## How to complete this task
Every record must be copied exactly.

☆ ☆ ☆ ☆

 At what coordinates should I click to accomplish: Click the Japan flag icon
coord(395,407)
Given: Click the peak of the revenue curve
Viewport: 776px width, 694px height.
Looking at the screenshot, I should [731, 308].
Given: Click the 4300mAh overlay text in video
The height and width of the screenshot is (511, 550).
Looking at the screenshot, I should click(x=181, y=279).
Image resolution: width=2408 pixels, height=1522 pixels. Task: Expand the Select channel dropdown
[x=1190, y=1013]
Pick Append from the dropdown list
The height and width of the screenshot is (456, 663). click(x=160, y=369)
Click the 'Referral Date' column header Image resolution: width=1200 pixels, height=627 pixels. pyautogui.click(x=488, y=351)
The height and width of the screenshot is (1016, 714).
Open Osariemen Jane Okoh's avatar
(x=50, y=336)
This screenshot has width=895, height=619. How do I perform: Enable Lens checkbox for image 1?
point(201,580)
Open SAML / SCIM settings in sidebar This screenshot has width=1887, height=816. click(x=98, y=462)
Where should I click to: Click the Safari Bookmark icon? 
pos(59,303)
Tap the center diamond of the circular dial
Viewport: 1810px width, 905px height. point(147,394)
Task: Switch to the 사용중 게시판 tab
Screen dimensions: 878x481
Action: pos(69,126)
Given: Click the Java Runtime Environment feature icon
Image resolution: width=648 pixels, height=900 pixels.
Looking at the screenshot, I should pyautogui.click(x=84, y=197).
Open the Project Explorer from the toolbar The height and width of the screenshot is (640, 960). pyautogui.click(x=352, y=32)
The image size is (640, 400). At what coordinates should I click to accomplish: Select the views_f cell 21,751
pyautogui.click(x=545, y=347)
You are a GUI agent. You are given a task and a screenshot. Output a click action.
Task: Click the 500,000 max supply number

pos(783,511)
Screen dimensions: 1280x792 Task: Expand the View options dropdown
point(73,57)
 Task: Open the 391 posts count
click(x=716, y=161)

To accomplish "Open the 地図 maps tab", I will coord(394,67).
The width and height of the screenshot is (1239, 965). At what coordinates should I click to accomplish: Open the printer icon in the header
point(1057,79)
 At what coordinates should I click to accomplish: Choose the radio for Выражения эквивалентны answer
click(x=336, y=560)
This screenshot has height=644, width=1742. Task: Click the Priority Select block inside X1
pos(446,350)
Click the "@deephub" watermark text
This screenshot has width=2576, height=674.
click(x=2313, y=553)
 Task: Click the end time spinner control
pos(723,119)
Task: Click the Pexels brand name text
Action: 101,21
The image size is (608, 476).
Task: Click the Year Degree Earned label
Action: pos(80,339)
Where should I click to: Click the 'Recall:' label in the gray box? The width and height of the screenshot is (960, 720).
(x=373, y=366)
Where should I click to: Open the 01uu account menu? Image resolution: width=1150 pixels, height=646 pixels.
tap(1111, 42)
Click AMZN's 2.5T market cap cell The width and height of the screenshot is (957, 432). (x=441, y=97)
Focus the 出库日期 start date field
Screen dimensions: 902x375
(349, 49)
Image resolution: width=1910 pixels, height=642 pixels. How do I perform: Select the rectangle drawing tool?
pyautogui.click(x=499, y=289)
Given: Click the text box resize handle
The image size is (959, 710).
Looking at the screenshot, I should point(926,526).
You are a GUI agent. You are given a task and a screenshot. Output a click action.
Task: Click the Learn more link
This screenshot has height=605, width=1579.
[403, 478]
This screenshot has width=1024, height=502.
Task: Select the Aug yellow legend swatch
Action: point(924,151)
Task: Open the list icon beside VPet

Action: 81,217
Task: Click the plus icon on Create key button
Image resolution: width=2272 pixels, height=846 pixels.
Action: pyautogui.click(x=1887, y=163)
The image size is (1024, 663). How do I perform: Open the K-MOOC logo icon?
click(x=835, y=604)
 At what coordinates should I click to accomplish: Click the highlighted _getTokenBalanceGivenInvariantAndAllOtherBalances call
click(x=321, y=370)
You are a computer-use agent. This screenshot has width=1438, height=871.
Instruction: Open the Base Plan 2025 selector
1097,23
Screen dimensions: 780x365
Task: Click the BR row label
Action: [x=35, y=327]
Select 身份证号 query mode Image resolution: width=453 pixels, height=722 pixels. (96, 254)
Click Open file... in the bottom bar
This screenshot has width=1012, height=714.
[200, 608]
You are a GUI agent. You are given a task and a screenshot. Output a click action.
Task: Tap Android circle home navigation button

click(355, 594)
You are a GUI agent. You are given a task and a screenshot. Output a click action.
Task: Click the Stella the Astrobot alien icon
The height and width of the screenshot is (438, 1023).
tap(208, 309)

☆ ☆ ☆ ☆

## Written answer
 At what coordinates should I click to accomplish: Click the Japan flag icon
coord(395,407)
Given: Click the peak of the revenue curve
Viewport: 776px width, 694px height.
Looking at the screenshot, I should [731, 308].
Given: Click the 4300mAh overlay text in video
The height and width of the screenshot is (511, 550).
Looking at the screenshot, I should click(x=181, y=279).
Image resolution: width=2408 pixels, height=1522 pixels. Task: Expand the Select channel dropdown
[x=1190, y=1013]
Pick Append from the dropdown list
The height and width of the screenshot is (456, 663). click(x=160, y=369)
Click the 'Referral Date' column header Image resolution: width=1200 pixels, height=627 pixels. pyautogui.click(x=488, y=351)
The height and width of the screenshot is (1016, 714).
Open Osariemen Jane Okoh's avatar
(x=50, y=336)
This screenshot has width=895, height=619. How do I perform: Enable Lens checkbox for image 1?
point(201,580)
Open SAML / SCIM settings in sidebar This screenshot has width=1887, height=816. click(x=98, y=462)
Where should I click to: Click the Safari Bookmark icon? 
pos(59,303)
Tap the center diamond of the circular dial
Viewport: 1810px width, 905px height. point(147,394)
Task: Switch to the 사용중 게시판 tab
Screen dimensions: 878x481
Action: pos(69,126)
Given: Click the Java Runtime Environment feature icon
Image resolution: width=648 pixels, height=900 pixels.
Looking at the screenshot, I should pyautogui.click(x=84, y=197).
Open the Project Explorer from the toolbar The height and width of the screenshot is (640, 960). pyautogui.click(x=352, y=32)
The image size is (640, 400). At what coordinates should I click to accomplish: Select the views_f cell 21,751
pyautogui.click(x=545, y=347)
You are a GUI agent. You are given a task and a screenshot. Output a click action.
Task: Click the 500,000 max supply number

pos(783,511)
Screen dimensions: 1280x792 Task: Expand the View options dropdown
point(73,57)
 Task: Open the 391 posts count
click(x=716, y=161)

To accomplish "Open the 地図 maps tab", I will coord(394,67).
The width and height of the screenshot is (1239, 965). At what coordinates should I click to accomplish: Open the printer icon in the header
point(1057,79)
 At what coordinates should I click to accomplish: Choose the radio for Выражения эквивалентны answer
click(x=336, y=560)
This screenshot has height=644, width=1742. Task: Click the Priority Select block inside X1
pos(446,350)
Click the "@deephub" watermark text
This screenshot has width=2576, height=674.
click(x=2313, y=553)
 Task: Click the end time spinner control
pos(723,119)
Task: Click the Pexels brand name text
Action: 101,21
The image size is (608, 476).
Task: Click the Year Degree Earned label
Action: pos(80,339)
Where should I click to: Click the 'Recall:' label in the gray box? The width and height of the screenshot is (960, 720).
(x=373, y=366)
Where should I click to: Open the 01uu account menu? Image resolution: width=1150 pixels, height=646 pixels.
tap(1111, 42)
Click AMZN's 2.5T market cap cell The width and height of the screenshot is (957, 432). (x=441, y=97)
Focus the 出库日期 start date field
Screen dimensions: 902x375
(349, 49)
Image resolution: width=1910 pixels, height=642 pixels. How do I perform: Select the rectangle drawing tool?
pyautogui.click(x=499, y=289)
Given: Click the text box resize handle
The image size is (959, 710).
Looking at the screenshot, I should point(926,526).
You are a GUI agent. You are given a task and a screenshot. Output a click action.
Task: Click the Learn more link
This screenshot has height=605, width=1579.
[403, 478]
This screenshot has width=1024, height=502.
Task: Select the Aug yellow legend swatch
Action: point(924,151)
Task: Open the list icon beside VPet

Action: 81,217
Task: Click the plus icon on Create key button
Image resolution: width=2272 pixels, height=846 pixels.
Action: pyautogui.click(x=1887, y=163)
The image size is (1024, 663). How do I perform: Open the K-MOOC logo icon?
click(x=835, y=604)
 At what coordinates should I click to accomplish: Click the highlighted _getTokenBalanceGivenInvariantAndAllOtherBalances call
click(x=321, y=370)
You are a computer-use agent. This screenshot has width=1438, height=871.
Instruction: Open the Base Plan 2025 selector
1097,23
Screen dimensions: 780x365
Task: Click the BR row label
Action: [x=35, y=327]
Select 身份证号 query mode Image resolution: width=453 pixels, height=722 pixels. (96, 254)
Click Open file... in the bottom bar
This screenshot has width=1012, height=714.
[200, 608]
You are a GUI agent. You are given a task and a screenshot. Output a click action.
Task: Tap Android circle home navigation button

click(355, 594)
You are a GUI agent. You are given a task and a screenshot. Output a click action.
Task: Click the Stella the Astrobot alien icon
The height and width of the screenshot is (438, 1023).
tap(208, 309)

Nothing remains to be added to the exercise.